• _What the exercise asks_: Output the full listing again without altering anything.
---- The data
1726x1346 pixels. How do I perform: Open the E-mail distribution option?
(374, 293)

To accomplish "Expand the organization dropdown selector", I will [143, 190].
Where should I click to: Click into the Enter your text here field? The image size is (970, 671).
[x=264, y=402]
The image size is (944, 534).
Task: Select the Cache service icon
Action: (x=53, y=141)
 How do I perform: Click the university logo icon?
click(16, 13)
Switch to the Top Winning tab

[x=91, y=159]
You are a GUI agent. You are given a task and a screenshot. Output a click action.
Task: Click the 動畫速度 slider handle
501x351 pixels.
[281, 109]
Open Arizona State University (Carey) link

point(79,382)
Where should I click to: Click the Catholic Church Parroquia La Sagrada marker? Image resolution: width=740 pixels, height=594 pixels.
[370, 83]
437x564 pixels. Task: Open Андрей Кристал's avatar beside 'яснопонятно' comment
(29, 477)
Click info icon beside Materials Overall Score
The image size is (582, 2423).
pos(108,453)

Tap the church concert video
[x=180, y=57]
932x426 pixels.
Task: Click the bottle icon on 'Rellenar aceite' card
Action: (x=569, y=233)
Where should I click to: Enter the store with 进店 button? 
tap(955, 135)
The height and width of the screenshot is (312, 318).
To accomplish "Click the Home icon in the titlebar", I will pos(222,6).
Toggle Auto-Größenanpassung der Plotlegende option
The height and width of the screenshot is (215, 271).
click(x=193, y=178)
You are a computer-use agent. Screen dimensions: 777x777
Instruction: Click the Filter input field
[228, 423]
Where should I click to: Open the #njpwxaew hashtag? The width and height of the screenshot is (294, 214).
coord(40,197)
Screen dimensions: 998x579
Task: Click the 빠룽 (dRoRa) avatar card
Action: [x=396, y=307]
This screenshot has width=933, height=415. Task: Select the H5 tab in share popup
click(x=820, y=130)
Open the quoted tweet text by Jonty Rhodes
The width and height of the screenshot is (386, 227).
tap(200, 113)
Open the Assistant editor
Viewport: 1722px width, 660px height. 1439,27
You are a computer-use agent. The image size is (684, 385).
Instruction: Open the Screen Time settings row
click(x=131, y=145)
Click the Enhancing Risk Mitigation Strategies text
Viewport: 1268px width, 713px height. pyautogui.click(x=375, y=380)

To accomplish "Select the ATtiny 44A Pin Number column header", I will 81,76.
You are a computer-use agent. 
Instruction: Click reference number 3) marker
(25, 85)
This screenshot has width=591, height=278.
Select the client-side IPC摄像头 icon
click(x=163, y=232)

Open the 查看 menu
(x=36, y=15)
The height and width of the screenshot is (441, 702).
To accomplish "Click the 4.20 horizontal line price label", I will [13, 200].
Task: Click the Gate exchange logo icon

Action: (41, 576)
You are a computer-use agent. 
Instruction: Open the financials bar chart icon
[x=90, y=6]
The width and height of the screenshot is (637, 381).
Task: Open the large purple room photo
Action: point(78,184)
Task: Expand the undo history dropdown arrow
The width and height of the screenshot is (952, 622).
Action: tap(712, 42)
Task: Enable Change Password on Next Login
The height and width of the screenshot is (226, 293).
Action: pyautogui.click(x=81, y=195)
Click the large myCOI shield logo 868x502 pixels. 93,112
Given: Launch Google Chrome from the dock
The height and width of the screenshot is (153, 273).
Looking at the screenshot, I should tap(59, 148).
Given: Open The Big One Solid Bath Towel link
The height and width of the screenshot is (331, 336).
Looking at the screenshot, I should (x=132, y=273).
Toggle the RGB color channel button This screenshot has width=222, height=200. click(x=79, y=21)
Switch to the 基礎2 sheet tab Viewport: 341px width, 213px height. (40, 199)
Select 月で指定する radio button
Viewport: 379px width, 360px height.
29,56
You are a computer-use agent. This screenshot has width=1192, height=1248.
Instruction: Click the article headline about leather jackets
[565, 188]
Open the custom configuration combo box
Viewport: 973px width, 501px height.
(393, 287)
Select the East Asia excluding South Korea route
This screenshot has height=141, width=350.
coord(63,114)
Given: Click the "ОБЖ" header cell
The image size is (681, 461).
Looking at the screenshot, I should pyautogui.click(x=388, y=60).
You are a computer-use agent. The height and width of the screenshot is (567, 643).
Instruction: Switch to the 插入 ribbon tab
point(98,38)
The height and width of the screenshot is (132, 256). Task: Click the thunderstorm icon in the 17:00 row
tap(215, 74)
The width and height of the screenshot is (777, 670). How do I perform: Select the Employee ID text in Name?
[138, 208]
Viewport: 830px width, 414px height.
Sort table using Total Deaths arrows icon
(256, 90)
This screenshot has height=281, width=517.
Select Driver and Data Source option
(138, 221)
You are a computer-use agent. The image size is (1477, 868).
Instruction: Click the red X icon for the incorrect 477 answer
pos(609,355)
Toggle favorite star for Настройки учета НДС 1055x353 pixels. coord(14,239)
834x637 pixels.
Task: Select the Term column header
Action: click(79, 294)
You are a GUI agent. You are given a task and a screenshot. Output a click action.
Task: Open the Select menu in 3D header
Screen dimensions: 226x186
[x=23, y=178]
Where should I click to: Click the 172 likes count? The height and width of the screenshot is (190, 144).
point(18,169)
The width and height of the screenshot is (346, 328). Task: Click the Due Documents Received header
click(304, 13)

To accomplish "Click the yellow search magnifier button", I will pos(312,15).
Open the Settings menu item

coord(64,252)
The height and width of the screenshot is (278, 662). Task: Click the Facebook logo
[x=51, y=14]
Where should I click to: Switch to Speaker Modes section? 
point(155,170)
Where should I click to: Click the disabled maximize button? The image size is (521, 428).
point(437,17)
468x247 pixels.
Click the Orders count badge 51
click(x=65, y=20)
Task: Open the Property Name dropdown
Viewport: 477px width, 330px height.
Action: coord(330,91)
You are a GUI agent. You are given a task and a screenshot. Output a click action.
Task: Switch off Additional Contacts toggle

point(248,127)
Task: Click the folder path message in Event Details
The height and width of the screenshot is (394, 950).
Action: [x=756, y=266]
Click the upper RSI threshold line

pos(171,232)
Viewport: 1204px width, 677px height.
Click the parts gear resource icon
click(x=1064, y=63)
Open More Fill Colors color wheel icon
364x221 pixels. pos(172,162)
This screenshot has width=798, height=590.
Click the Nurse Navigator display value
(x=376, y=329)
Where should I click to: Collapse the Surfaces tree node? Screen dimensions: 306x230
--------
• _Output below_:
1726x1346 pixels. How do I perform: Open the E-mail distribution option?
(374, 293)

To accomplish "Expand the organization dropdown selector", I will [143, 190].
Where should I click to: Click into the Enter your text here field? The image size is (970, 671).
[x=264, y=402]
The image size is (944, 534).
Task: Select the Cache service icon
Action: (x=53, y=141)
 How do I perform: Click the university logo icon?
click(16, 13)
Switch to the Top Winning tab

[x=91, y=159]
You are a GUI agent. You are given a task and a screenshot. Output a click action.
Task: Click the 動畫速度 slider handle
501x351 pixels.
[281, 109]
Open Arizona State University (Carey) link

point(79,382)
Where should I click to: Click the Catholic Church Parroquia La Sagrada marker? Image resolution: width=740 pixels, height=594 pixels.
[370, 83]
437x564 pixels. Task: Open Андрей Кристал's avatar beside 'яснопонятно' comment
(29, 477)
Click info icon beside Materials Overall Score
The image size is (582, 2423).
pos(108,453)

Tap the church concert video
[x=180, y=57]
932x426 pixels.
Task: Click the bottle icon on 'Rellenar aceite' card
Action: (x=569, y=233)
Where should I click to: Enter the store with 进店 button? 
tap(955, 135)
The height and width of the screenshot is (312, 318).
To accomplish "Click the Home icon in the titlebar", I will pos(222,6).
Toggle Auto-Größenanpassung der Plotlegende option
The height and width of the screenshot is (215, 271).
click(x=193, y=178)
You are a computer-use agent. Screen dimensions: 777x777
Instruction: Click the Filter input field
[228, 423]
Where should I click to: Open the #njpwxaew hashtag? The width and height of the screenshot is (294, 214).
coord(40,197)
Screen dimensions: 998x579
Task: Click the 빠룽 (dRoRa) avatar card
Action: [x=396, y=307]
This screenshot has width=933, height=415. Task: Select the H5 tab in share popup
click(x=820, y=130)
Open the quoted tweet text by Jonty Rhodes
The width and height of the screenshot is (386, 227).
tap(200, 113)
Open the Assistant editor
Viewport: 1722px width, 660px height. 1439,27
You are a computer-use agent. The image size is (684, 385).
Instruction: Open the Screen Time settings row
click(x=131, y=145)
Click the Enhancing Risk Mitigation Strategies text
Viewport: 1268px width, 713px height. pyautogui.click(x=375, y=380)

To accomplish "Select the ATtiny 44A Pin Number column header", I will 81,76.
You are a computer-use agent. 
Instruction: Click reference number 3) marker
(25, 85)
This screenshot has width=591, height=278.
Select the client-side IPC摄像头 icon
click(x=163, y=232)

Open the 查看 menu
(x=36, y=15)
The height and width of the screenshot is (441, 702).
To accomplish "Click the 4.20 horizontal line price label", I will [13, 200].
Task: Click the Gate exchange logo icon

Action: (41, 576)
You are a computer-use agent. 
Instruction: Open the financials bar chart icon
[x=90, y=6]
The width and height of the screenshot is (637, 381).
Task: Open the large purple room photo
Action: point(78,184)
Task: Expand the undo history dropdown arrow
The width and height of the screenshot is (952, 622).
Action: tap(712, 42)
Task: Enable Change Password on Next Login
The height and width of the screenshot is (226, 293).
Action: pyautogui.click(x=81, y=195)
Click the large myCOI shield logo 868x502 pixels. 93,112
Given: Launch Google Chrome from the dock
The height and width of the screenshot is (153, 273).
Looking at the screenshot, I should tap(59, 148).
Given: Open The Big One Solid Bath Towel link
The height and width of the screenshot is (331, 336).
Looking at the screenshot, I should (x=132, y=273).
Toggle the RGB color channel button This screenshot has width=222, height=200. click(x=79, y=21)
Switch to the 基礎2 sheet tab Viewport: 341px width, 213px height. (40, 199)
Select 月で指定する radio button
Viewport: 379px width, 360px height.
29,56
You are a computer-use agent. This screenshot has width=1192, height=1248.
Instruction: Click the article headline about leather jackets
[565, 188]
Open the custom configuration combo box
Viewport: 973px width, 501px height.
(393, 287)
Select the East Asia excluding South Korea route
This screenshot has height=141, width=350.
coord(63,114)
Given: Click the "ОБЖ" header cell
The image size is (681, 461).
Looking at the screenshot, I should pyautogui.click(x=388, y=60).
You are a computer-use agent. The height and width of the screenshot is (567, 643).
Instruction: Switch to the 插入 ribbon tab
point(98,38)
The height and width of the screenshot is (132, 256). Task: Click the thunderstorm icon in the 17:00 row
tap(215, 74)
The width and height of the screenshot is (777, 670). How do I perform: Select the Employee ID text in Name?
[138, 208]
Viewport: 830px width, 414px height.
Sort table using Total Deaths arrows icon
(256, 90)
This screenshot has height=281, width=517.
Select Driver and Data Source option
(138, 221)
You are a computer-use agent. The image size is (1477, 868).
Instruction: Click the red X icon for the incorrect 477 answer
pos(609,355)
Toggle favorite star for Настройки учета НДС 1055x353 pixels. coord(14,239)
834x637 pixels.
Task: Select the Term column header
Action: click(79, 294)
You are a GUI agent. You are given a task and a screenshot. Output a click action.
Task: Open the Select menu in 3D header
Screen dimensions: 226x186
[x=23, y=178]
Where should I click to: Click the 172 likes count? The height and width of the screenshot is (190, 144).
point(18,169)
The width and height of the screenshot is (346, 328). Task: Click the Due Documents Received header
click(304, 13)

To accomplish "Click the yellow search magnifier button", I will pos(312,15).
Open the Settings menu item

coord(64,252)
The height and width of the screenshot is (278, 662). Task: Click the Facebook logo
[x=51, y=14]
Where should I click to: Switch to Speaker Modes section? 
point(155,170)
Where should I click to: Click the disabled maximize button? The image size is (521, 428).
point(437,17)
468x247 pixels.
Click the Orders count badge 51
click(x=65, y=20)
Task: Open the Property Name dropdown
Viewport: 477px width, 330px height.
Action: coord(330,91)
You are a GUI agent. You are given a task and a screenshot. Output a click action.
Task: Switch off Additional Contacts toggle

point(248,127)
Task: Click the folder path message in Event Details
The height and width of the screenshot is (394, 950).
Action: [x=756, y=266]
Click the upper RSI threshold line

pos(171,232)
Viewport: 1204px width, 677px height.
Click the parts gear resource icon
click(x=1064, y=63)
Open More Fill Colors color wheel icon
364x221 pixels. pos(172,162)
This screenshot has width=798, height=590.
Click the Nurse Navigator display value
(x=376, y=329)
Where should I click to: Collapse the Surfaces tree node? Screen dimensions: 306x230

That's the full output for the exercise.